Tasks for this exercise —
• 1. Decide whether each statement agrees with the figure legends below, answering yes or no and quoting the deciding words: (a) In Figure 3, pseudogenes are labeled in blue. (b) In Figure 4, white arrows depict mating type-specific genes. (c) In Figure 5, the 3′ region of LPD1 is species-specific.
• 2. Please answer these questions from the figure legends below:
(a) How much common flank region is included on the left and right in Figure 3?
(b) Into how many distinct groupings can the genes of the MAT locus be separated?
(c) What does the scale bar in Figure 5 represent?
• 3. Copy the figure legends below between "Figure 4. MAT" and "phylogeny. Red arrows represent pheromone amplicons.", inclusive, switching "pink" to "orange".

Source extract —
------------------------------------------------
Figure 3. The Structure of MAT Is Highly Rearranged, with Divergent Gene Alleles Embedded in Syntenic Genomic Regions

The nonrecombining α (blue) and a (yellow) MAT alleles from the divergent but related species are depicted, spanning more than 100–130 kb and including 10 kb of common flank regions on the left and right demarcated by sharp borders with MAT. The original locations of ancient tetrapolar loci proposed to have given rise to MAT are shown in red (ancestral homeodomain locus) and green (ancestral pheromone/receptor locus), with the most ancient genes (encoding homeodomain transcription factors, pheromones and pheromone receptors) bulleted. Genes that show mating type-specific phylogeny are shown in black, and genes with species-specific phylogeny are white. Synteny between the genes with species-specific phylogeny is indicated with grey boxes. Pseudogenes are labeled in blue, and grey bars represent repeated elements in Cn. var. neoformans. Red arrows represent pheromone amplicons.

Figure 4. MAT Is Highly Rearranged between Species and Mating Types

The genomic region spanning the nonrecombining α (blue) and a (yellow) MAT alleles from the divergent but related species is depicted, with pink and green colored bars representing regions of synteny, and black lines the relative positions of genes whose position is not conserved. Black arrows depict mating type-specific genes. White arrows represent genes with a species-specific phylogeny. Red arrows represent pheromone amplicons.

Figure 5. MAT Genes Have Different Phylogenetic Histories

(A) The genes of the MAT locus can be separated into four distinct groupings based on phylogenetic class, synonymous substitution rate, and nucleotide identity. The C. gattii alleles in each phylogram are encircled in red. (B) The LPD1 gene defines an ancient border of MAT. The 5′ end of the coding region is species-specific, while the 3′ region is mating type-specific. The ancient homeodomain locus is shown in red, and the ancient pheromone/pheromone receptor locus in green. Maximum likelihood trees are shown. Scale bar represents 0.05 substitutions per site. Further details are provided in Figures S2 and S3.
------------------------------------------------
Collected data
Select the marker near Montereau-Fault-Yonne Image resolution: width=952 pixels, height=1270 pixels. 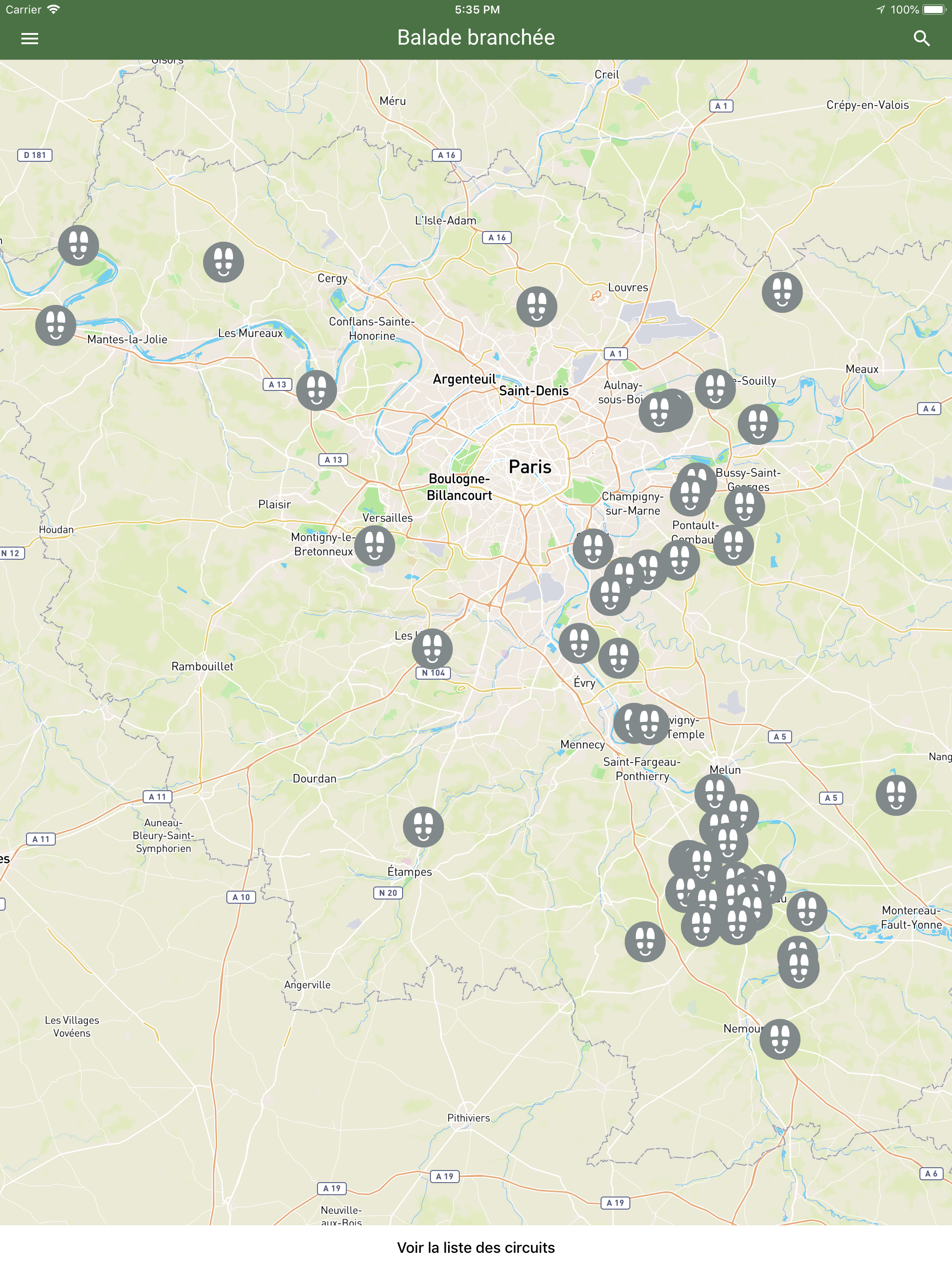(807, 912)
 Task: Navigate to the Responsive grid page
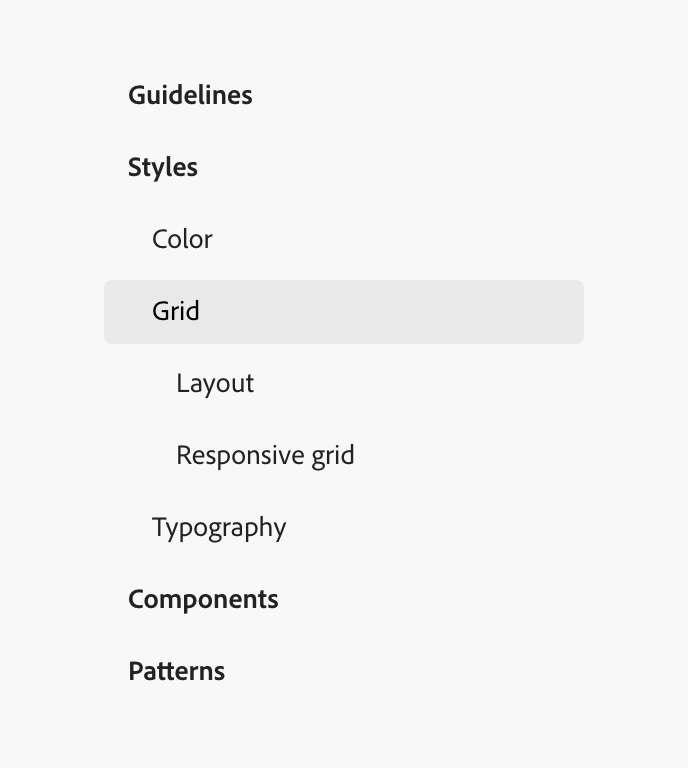click(x=265, y=455)
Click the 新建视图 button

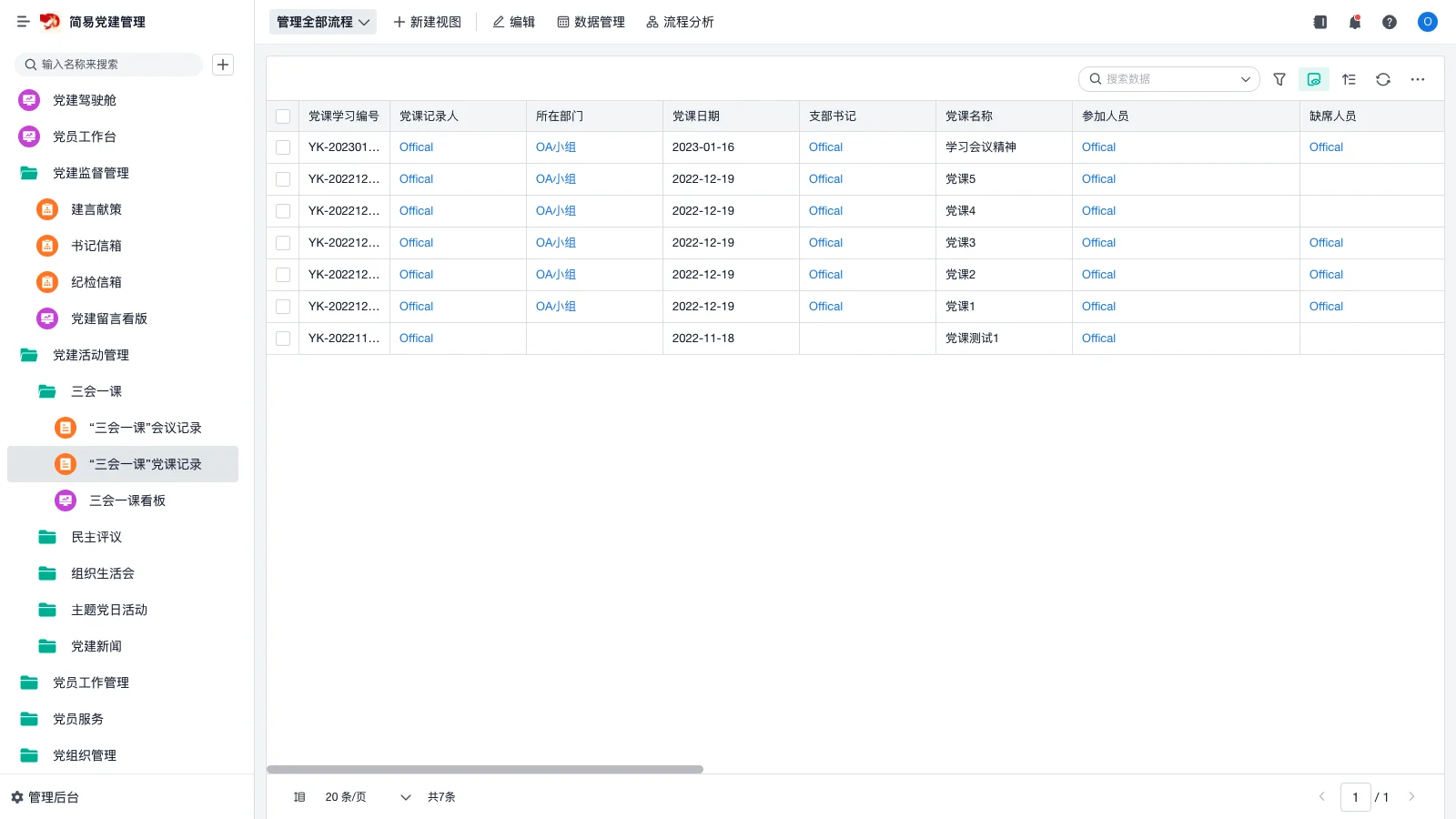(427, 22)
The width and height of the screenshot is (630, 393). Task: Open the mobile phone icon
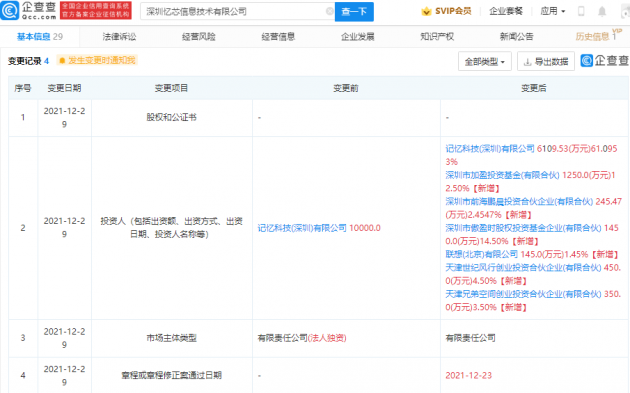581,11
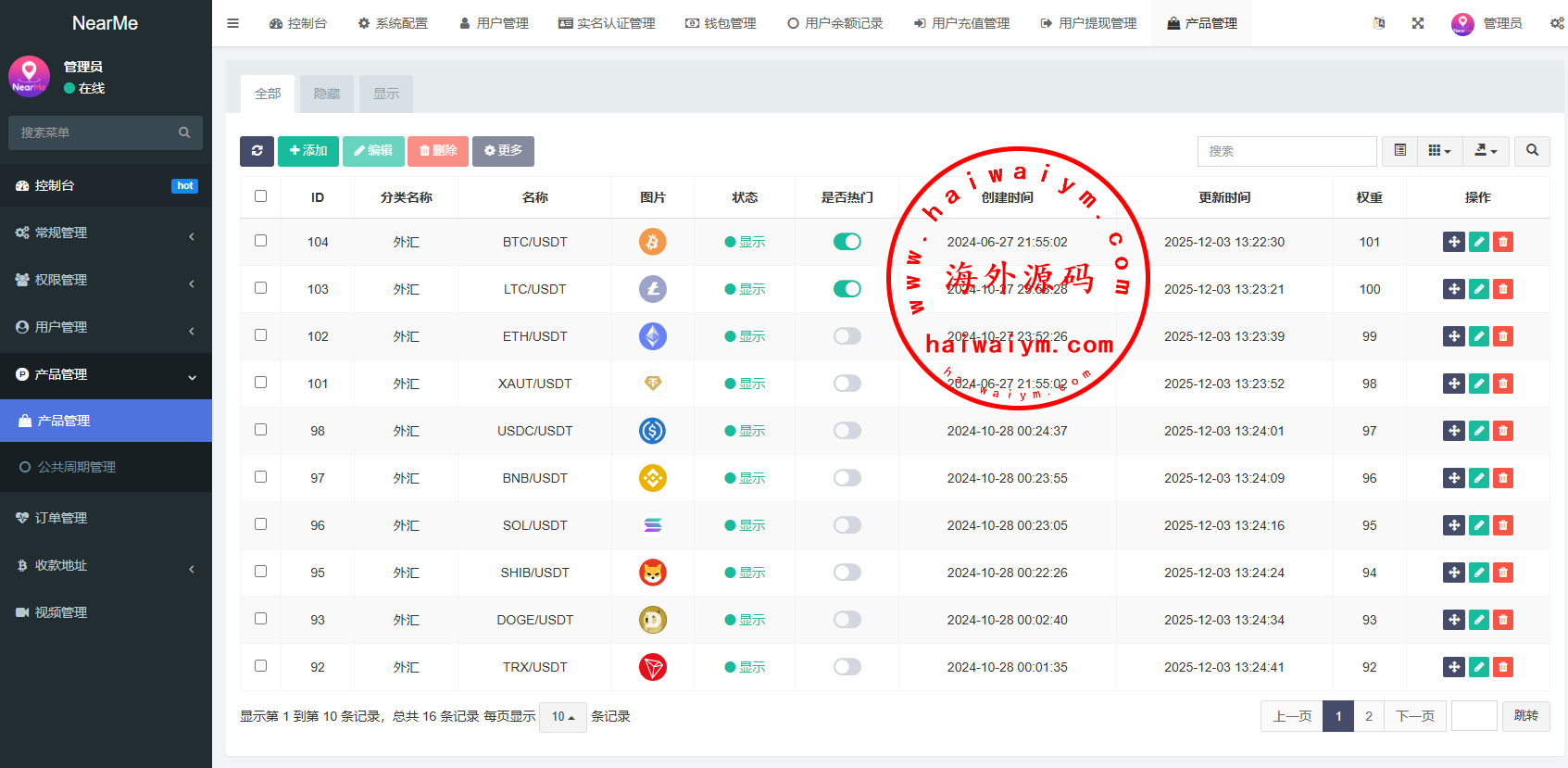Switch to the 隐藏 filter tab
The width and height of the screenshot is (1568, 768).
[x=327, y=94]
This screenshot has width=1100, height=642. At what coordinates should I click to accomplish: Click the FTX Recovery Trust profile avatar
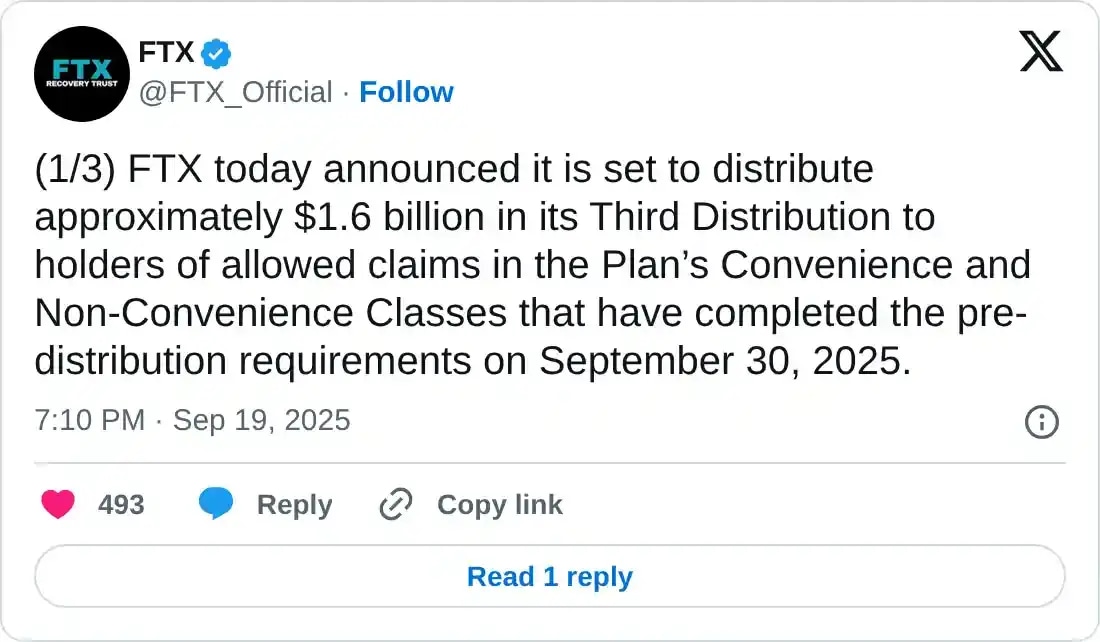[x=81, y=74]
------------------------------------------------
Written answers —
• 1.
(a) Yes: "Pseudogenes are labeled in blue"
(b) No: "Black arrows depict mating type-specific genes. White arrows represent genes with a species-specific phylogeny."
(c) No: "while the 3′ region is mating type-specific"

• 2.
(a) 10 kb
(b) Four
(c) 0.05 substitutions per site

• 3.
Figure 4. MAT Is Highly Rearranged between Species and Mating Types

The genomic region spanning the nonrecombining α (blue) and a (yellow) MAT alleles from the divergent but related species is depicted, with orange and green colored bars representing regions of synteny, and black lines the relative positions of genes whose position is not conserved. Black arrows depict mating type-specific genes. White arrows represent genes with a species-specific phylogeny. Red arrows represent pheromone amplicons.